What the country is talking about this week…
1 JULIA ROBERTS/LYLE LOVETT What a catch. It’s hard to believe he was still available.
2 DENNIS THE MENACE A bratty kid makes a neighbor’s life a living hell. Why pay for what we can get at home for free?
3 BEAVIS & BUTT-HEAD Virtual stupidity.
4 MUSLIM TERRORISTS They had to come to New York. There’s nothing left to bomb in their own countries.
5 THE FUGITIVE Based on the ’60s TV show about a man on the run for murder. Nineties kids will wonder why he didn’t just plea-bargain.
6 WALTER ANNENBERG HIGH The TV Guide billionaire gave his old prep school $100 million. Most high schools have metal detectors at the door; this one has a cash machine.
7 THE NEW FIRST STEPBROTHER If they can replace George Stephanopoulos, they can sure as hell replace Roger.

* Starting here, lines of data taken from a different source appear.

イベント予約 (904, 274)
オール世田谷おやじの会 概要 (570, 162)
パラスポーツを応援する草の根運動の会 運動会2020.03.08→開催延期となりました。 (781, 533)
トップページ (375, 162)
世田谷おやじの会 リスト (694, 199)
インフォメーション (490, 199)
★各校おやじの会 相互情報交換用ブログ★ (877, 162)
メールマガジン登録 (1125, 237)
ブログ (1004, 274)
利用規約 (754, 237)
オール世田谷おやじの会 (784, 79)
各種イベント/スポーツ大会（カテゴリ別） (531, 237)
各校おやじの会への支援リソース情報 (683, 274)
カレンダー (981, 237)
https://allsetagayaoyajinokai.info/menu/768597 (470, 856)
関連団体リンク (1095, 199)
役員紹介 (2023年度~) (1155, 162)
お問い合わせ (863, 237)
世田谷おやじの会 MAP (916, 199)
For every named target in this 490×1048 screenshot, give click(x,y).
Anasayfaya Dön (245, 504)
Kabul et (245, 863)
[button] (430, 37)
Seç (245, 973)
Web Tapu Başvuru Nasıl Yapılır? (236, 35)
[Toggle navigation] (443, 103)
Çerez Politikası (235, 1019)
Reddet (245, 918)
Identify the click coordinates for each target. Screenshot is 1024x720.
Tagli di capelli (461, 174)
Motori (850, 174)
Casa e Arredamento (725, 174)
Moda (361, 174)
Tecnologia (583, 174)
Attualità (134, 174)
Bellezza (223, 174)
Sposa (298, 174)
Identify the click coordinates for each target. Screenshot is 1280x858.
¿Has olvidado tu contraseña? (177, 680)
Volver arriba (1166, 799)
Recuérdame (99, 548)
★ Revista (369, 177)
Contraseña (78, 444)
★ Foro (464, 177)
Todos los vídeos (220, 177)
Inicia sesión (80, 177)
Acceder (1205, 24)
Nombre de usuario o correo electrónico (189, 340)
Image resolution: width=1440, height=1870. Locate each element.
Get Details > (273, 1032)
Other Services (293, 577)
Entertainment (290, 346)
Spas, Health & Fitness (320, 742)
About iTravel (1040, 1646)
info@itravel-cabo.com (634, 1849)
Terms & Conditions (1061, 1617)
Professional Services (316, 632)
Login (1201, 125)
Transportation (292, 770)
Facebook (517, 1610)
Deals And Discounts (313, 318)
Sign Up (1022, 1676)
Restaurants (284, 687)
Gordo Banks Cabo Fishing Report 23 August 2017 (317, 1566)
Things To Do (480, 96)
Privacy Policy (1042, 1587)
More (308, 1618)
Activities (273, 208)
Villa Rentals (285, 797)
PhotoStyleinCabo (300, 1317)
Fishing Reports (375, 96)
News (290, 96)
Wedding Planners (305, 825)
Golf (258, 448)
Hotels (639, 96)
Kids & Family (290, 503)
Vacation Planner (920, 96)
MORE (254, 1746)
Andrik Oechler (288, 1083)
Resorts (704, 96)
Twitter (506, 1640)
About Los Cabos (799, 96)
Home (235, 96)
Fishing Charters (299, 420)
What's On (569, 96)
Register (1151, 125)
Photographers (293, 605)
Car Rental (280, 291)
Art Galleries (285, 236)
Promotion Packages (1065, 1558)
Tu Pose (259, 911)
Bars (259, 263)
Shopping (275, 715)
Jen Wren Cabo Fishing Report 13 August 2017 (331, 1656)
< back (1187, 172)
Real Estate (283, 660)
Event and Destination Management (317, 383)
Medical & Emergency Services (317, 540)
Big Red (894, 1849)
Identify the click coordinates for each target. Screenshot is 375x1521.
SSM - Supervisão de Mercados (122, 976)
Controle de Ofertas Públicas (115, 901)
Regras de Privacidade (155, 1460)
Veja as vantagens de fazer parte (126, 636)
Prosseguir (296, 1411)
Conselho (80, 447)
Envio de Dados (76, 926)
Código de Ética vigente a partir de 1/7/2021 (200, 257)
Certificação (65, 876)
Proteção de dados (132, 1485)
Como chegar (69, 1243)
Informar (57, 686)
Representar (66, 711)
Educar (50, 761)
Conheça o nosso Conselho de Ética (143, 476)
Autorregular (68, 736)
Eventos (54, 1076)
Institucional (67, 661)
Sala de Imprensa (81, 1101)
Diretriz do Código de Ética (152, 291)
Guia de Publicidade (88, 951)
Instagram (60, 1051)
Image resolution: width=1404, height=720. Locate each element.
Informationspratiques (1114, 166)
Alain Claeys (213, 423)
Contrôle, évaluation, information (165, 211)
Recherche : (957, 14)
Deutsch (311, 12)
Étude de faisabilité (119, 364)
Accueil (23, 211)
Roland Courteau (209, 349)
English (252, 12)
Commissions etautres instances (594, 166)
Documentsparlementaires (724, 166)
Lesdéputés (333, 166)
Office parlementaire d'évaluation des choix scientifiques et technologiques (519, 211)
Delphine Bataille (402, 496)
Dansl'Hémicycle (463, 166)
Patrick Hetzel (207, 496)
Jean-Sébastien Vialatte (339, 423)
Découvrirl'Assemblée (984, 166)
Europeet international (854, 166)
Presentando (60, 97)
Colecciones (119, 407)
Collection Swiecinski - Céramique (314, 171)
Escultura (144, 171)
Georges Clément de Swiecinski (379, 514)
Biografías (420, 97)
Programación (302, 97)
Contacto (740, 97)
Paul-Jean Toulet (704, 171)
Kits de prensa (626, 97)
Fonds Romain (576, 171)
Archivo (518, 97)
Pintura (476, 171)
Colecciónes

8 IN THE LINE OF FIRE Clint Eastwood as a Secret Service agent. You can bet he gets served at Denny’s.
9 TOM CRUISE He plays a good-looking, overpaid young man in The Firm. - Sometimes you can’t even tell he’s acting.
10 SNOW WHITE Sleepy, Sneezy, Dopey, Happy, Grumpy, Bashful, and Doc. No, not the Seven Dwarfs. That’s who’ll be taking care of you under Hillary’s health care plan.
11 PETE TOWNSHEND He’s got Tommy, a new album, and a tour. At his age, any band he plays in should be called the How.
12 THE JERKY BOYS A fast-selling album full of prank phone calls. For this we invented the compact disc?
13 RED HOT CHILI PEPPERS They’ve taken out an ad for a new guitarist: ”Must be able to play seminude while on fire. Musical ability a plus.”
14 SLEEPLESS IN SEATTLE A romantic comedy kicks Last Action Hero’s butt. Time to wake up and smell the grosses, Hollywood.
15 ”IT’S HARD TO BE A BABY” A song by a 5-year-old French brat makes it to the U.S. We shouldn’t import anything younger than their cheese.